In memory of Molly Ivins

Today is the 8th anniversary of Molly's death. I suspect she'd see things a little like the following but would have been much more humorous in her response.

Do you suppose there's a Minnesota Spring, or a United States Spring in our future? I'm not referring to the seasonal change that's several months or so away and that comes every year. I'm wondering if Minnesota and the rest of the country may some year soon experience uprisings similar to those of the Arab Spring of 2012 or the original and real Boston Tea Party. The reason I raise that question is I'm seeing what looks to me like an increasing disconnect between what our leaders do and what the rest of us need. Here's a for instance:

President Obama noted the significance of climate change during his recent State of the Union message.
“No challenge – no challenge – poses a greater threat to future generations than climate change,” Obama said in his sixth State of the Union address Tuesday night. “2014 was the planet’s warmest year on record. Now, one year doesn’t make a trend, but this does:  14 of the 15 warmest years on record have all fallen in the first 15 years of this century.”
The future generations he refers to are the same ones who have already seen wealth concentrated distressingly among the top 1% and debt, including school debt that can't be discharged in bankruptcy, concentrated among the 99% of us who make up the majority in this country. Two years of free community college does nothing for those who are already faced with very limited prospects for ever achieving the American Dream, if part of the dream includes home ownership. Unless, of course, the federal government and banks change the debt to income ratios needed to qualify for a mortgage which would probably mean much higher (subprime) interest rates, increased profits for banks, and mortgage insurance financed by the rest of us.

To get back on track, shortly after noting the significance of climate change to the future of the country, the President opened areas of the southeast Atlantic to drilling for oil. Is that likely to require more pipelines crossing environmentally sensitive parts of the country? Will the product be shipped by rail in explosion-prone tank cars because regulators don't insist the private sector move quickly enough because it might diminish the further aggregation of excess profits by the 1%? But, of course, we know that BP has completely cleaned up the Gulf spill and the oil industry has improved its practices so a "Deepwater Horizon" blowout could never occur again. Right? Right?

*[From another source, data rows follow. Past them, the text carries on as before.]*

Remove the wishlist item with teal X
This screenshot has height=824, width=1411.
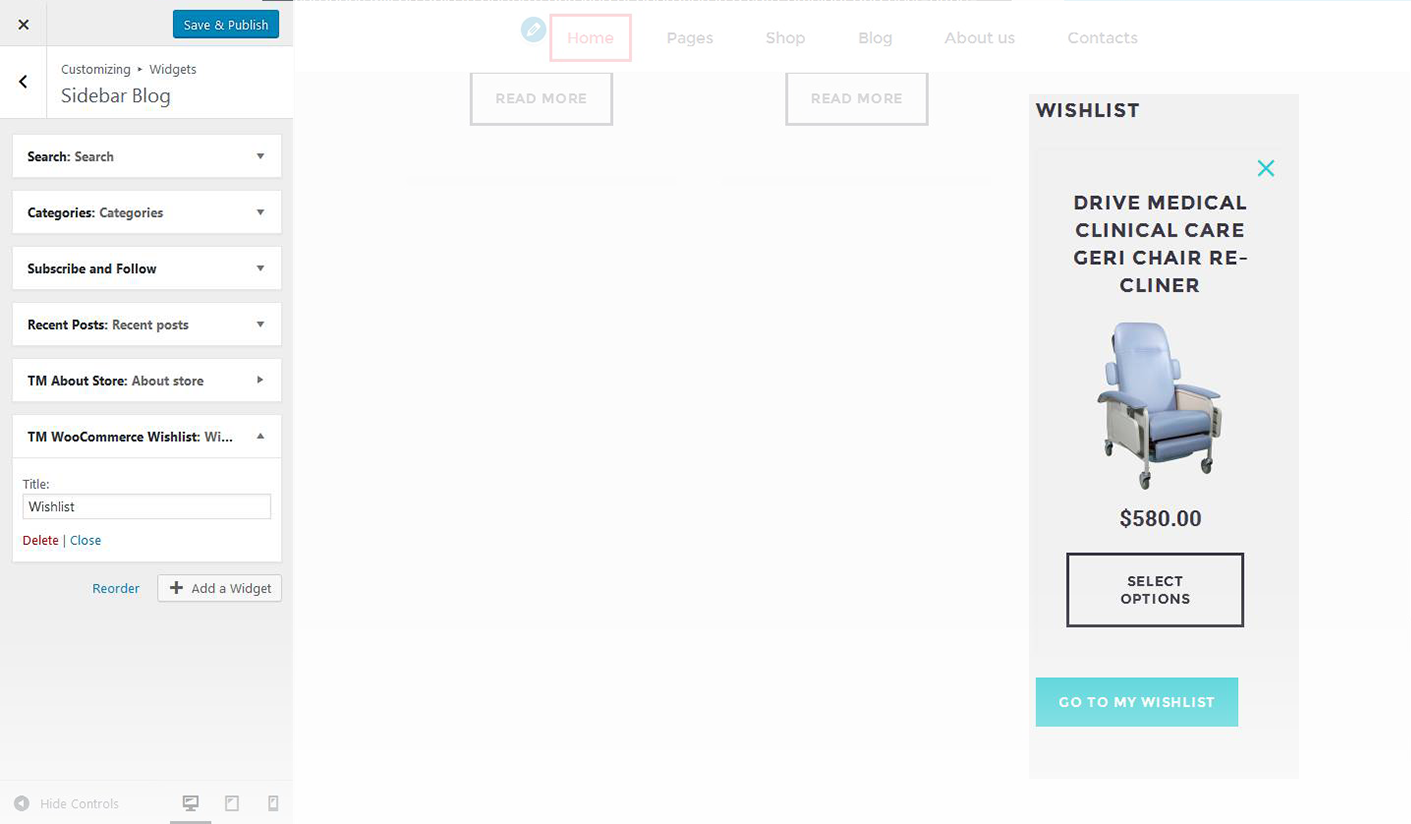point(1265,168)
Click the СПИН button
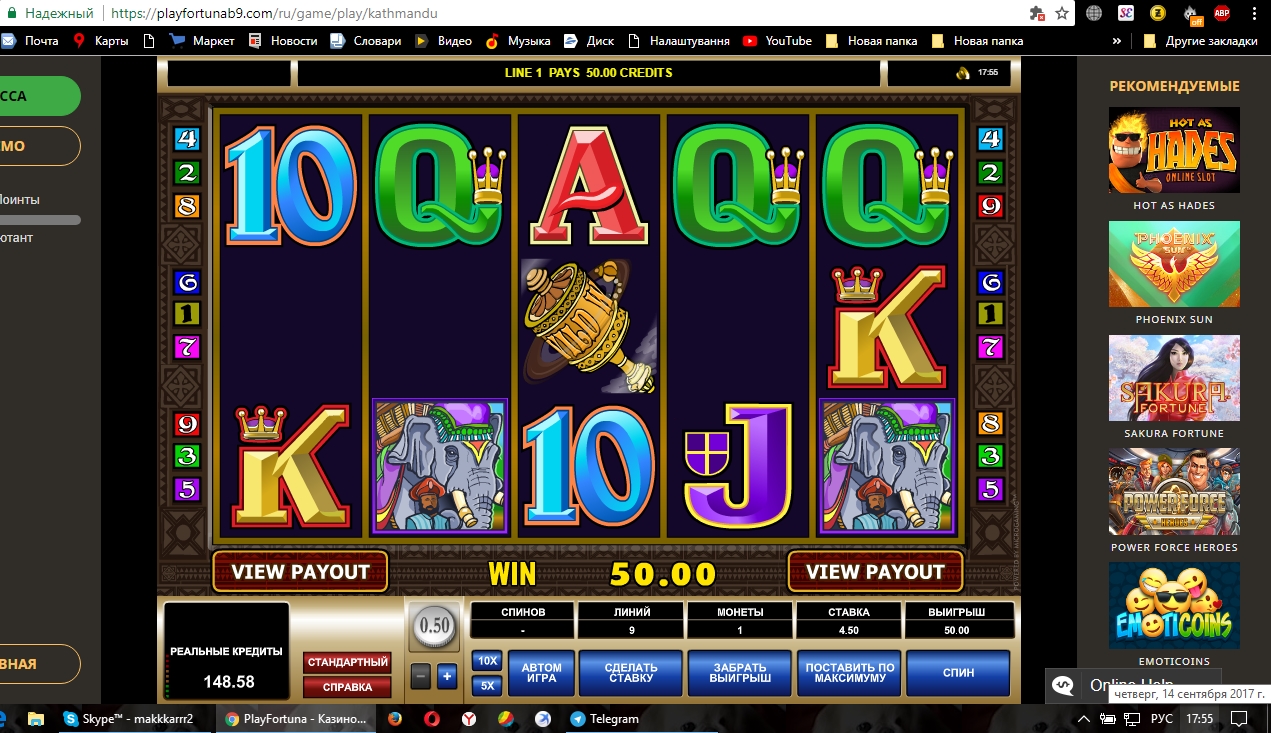1271x733 pixels. click(x=958, y=673)
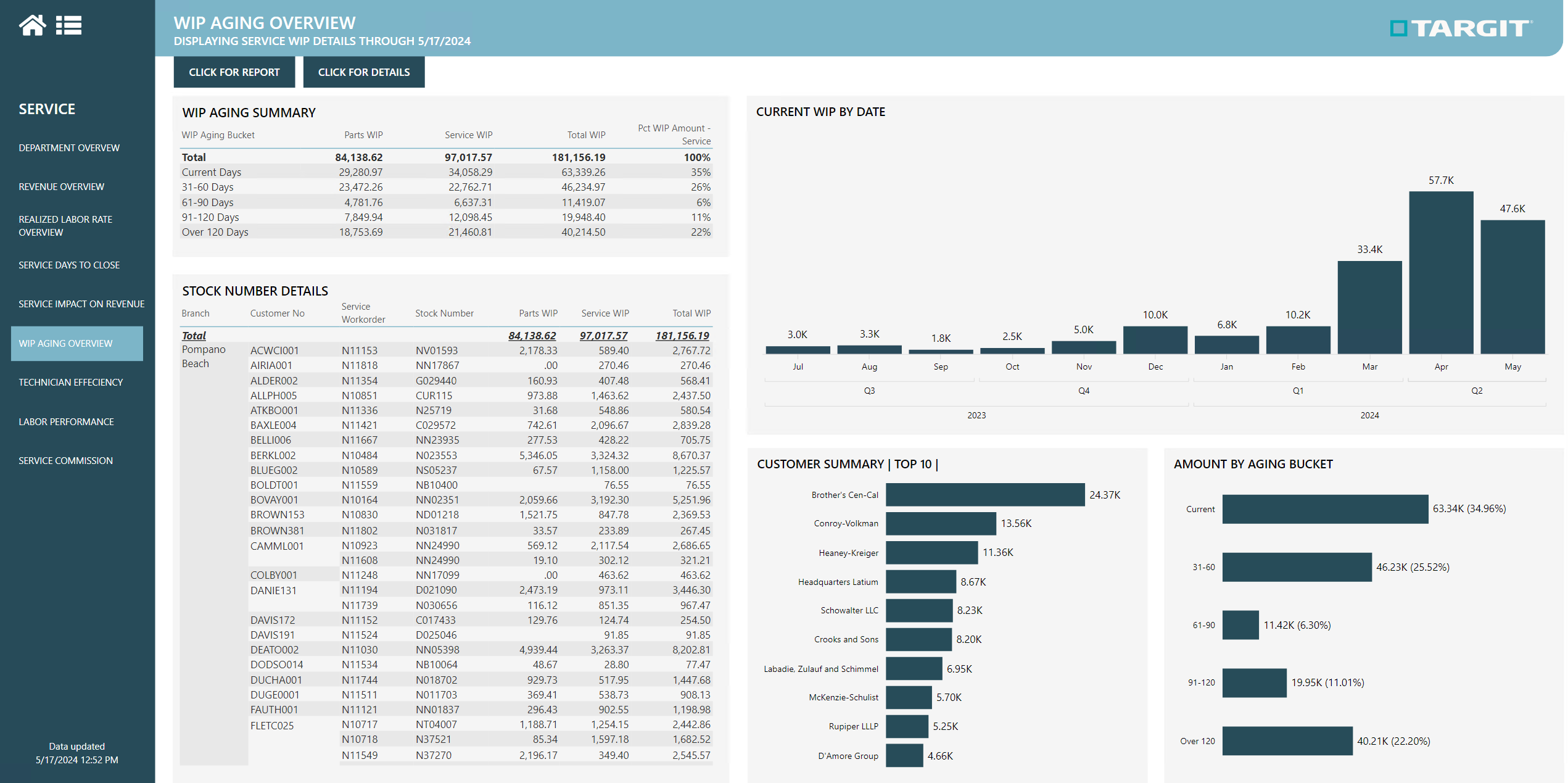
Task: Select Labor Performance in sidebar
Action: coord(66,421)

It seems to me, more and more every day, that class warfare has been surreptitiously declared a long time ago; that it was initiated by the 1% and the politicians they underwrite, and that the rest of us have been losing that war for several generations. I am increasingly incredulous at how many of us continue to vote against our best interests, when we bother to vote at all. Maybe Minnesota, and the U.S., need a new constitutional convention, so we can write a constitution that explicitly states that corporations, if they are considered persons, cannot be limited liability persons. They must also face full liability, including a death penalty, or they cannot be considered persons at all. What do you think?